Extended Data Fig. 2 Quantifying replication fork directionality.
a, Replication time profile of an example 15 Mb of C3H genome chromosome 8 (x-axis, shared with panel c). Curves show early/late (EL) replication relative enrichment (E and L read counts normalised to their respective library read depth, then relative enrichment, RE = (E − L)/(E + L)) where more positive values indicate earlier replication and more negative values indicate later replication. Replication profiles shown for a mouse embryonic stem cell line (E14TG2a, tan) and mouse hepatocyte derived cell lines (Hep-74.3a, red; Hepa1-6, brown). Blue dash line indicates the centre of a strong replication origin region (schematic) and is projected into panel c for comparison. b, Schematic illustrating two alternate strategies to generate replication fork directionality measures (RFD). Left side, E/L-Repli-seq (top) can be used to derive Repli-seq based replication fork RFD (repli-RFD; bottom). On the right side, Okazaki fragment sequencing based RFD (OK-RFD). c, Smoothed derivatives of Hep-74.3a E/L-Repli-seq data (red, panel a) provides an RFD estimate. Comparison to OK-seq data from another differentiated cell type (pink, activated B-cells) shows overall good concordance but captures some replication profile differences between cells (grey triangle). d, Kernel density plot summarising the genome-wide correlation of B-cell derived OK-RFD (x-axis) and Hep-74.3a derived repli-RFD (y-axis), both at 10 kb resolution. Only high-concordance genomic intervals between blue stepped lines (21 quantile boundaries) were used for RFD based measures of liver tumour mutation rate. e, Validation of the E/L-Repli-seq to RFD measure in human RPE-1 cells where both OK-seq (grey) and E/L-Repli-seq (black) has been generated and used to calculate RFD. The curves are shown over a 15 Mb interval of human chromosome 8 and illustrate a high concordance of RFD profile.

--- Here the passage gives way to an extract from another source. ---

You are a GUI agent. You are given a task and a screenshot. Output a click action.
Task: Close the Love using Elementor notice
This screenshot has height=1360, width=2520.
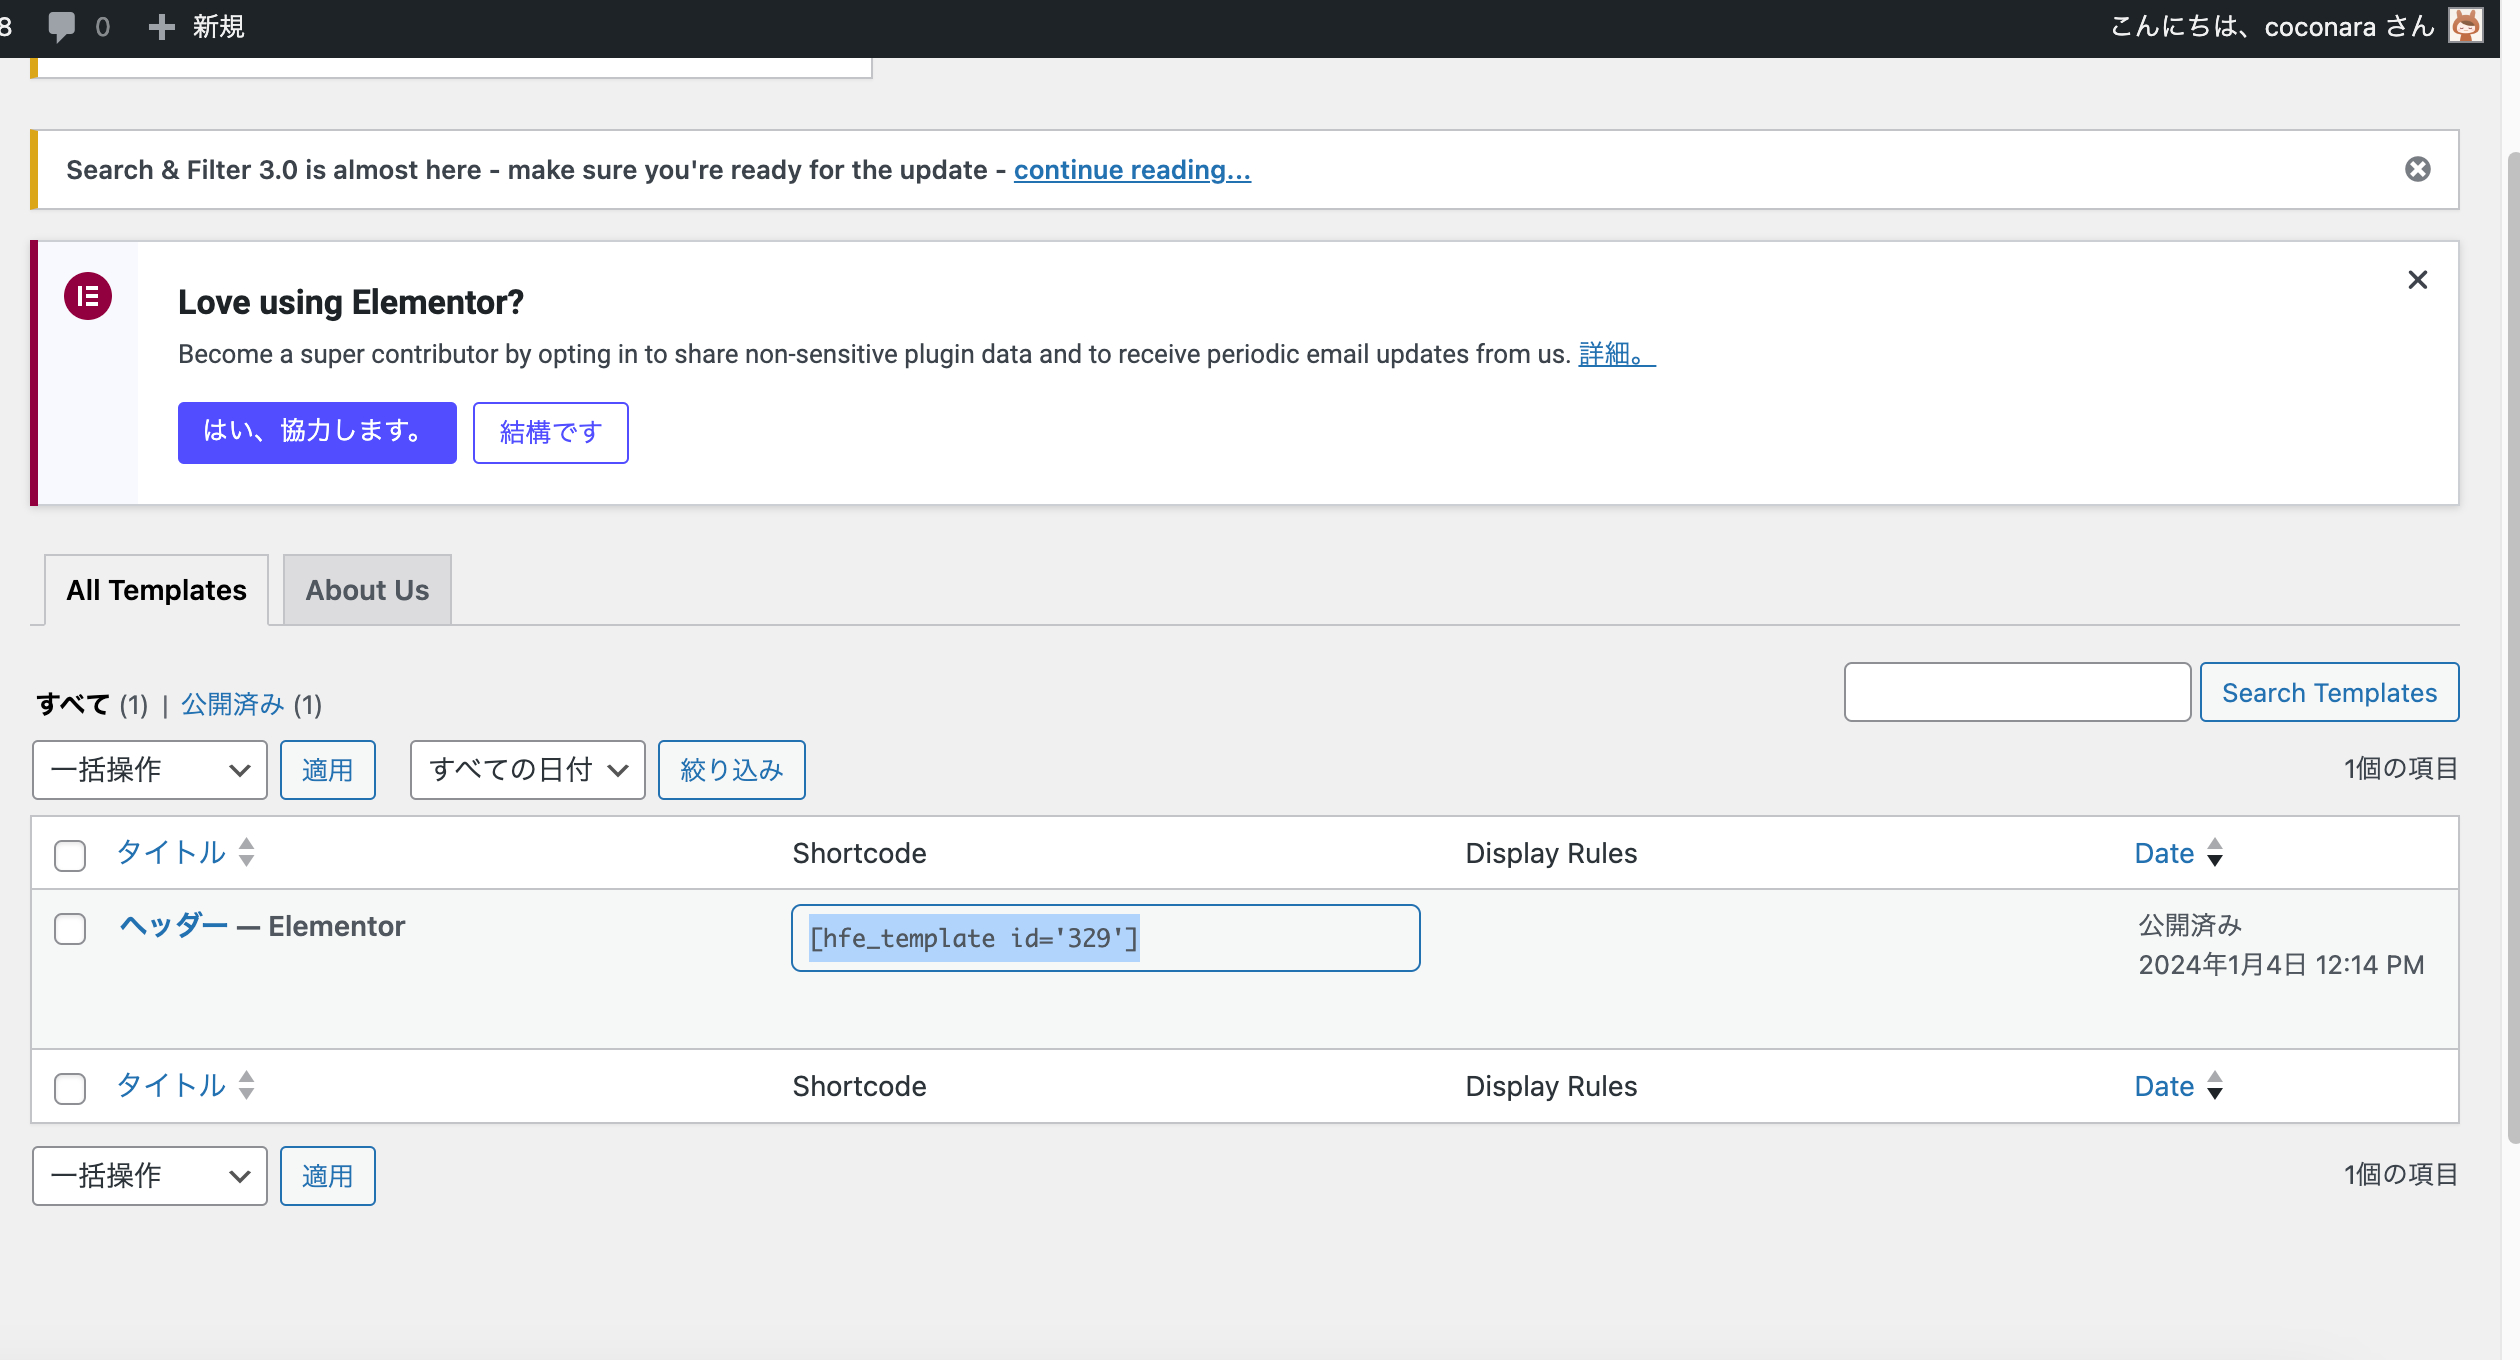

Although both traces are plotted at 10 kb resolution, the smoothing and processing required to calculate RFD from E/L-Repli-seq averages out some of the fine grained structure evident in the OK-seq derived profile. f, Kernel density plot summarising the OK-seq (x-axis) and E/L-Repli-seq (y-axis) RFD estimates for RPE-1 cells, as for panel d.
Extended Data Fig. 3 Transcription and replication time influence DNA damage induced mutation rate but replication strand bias has negligible impact.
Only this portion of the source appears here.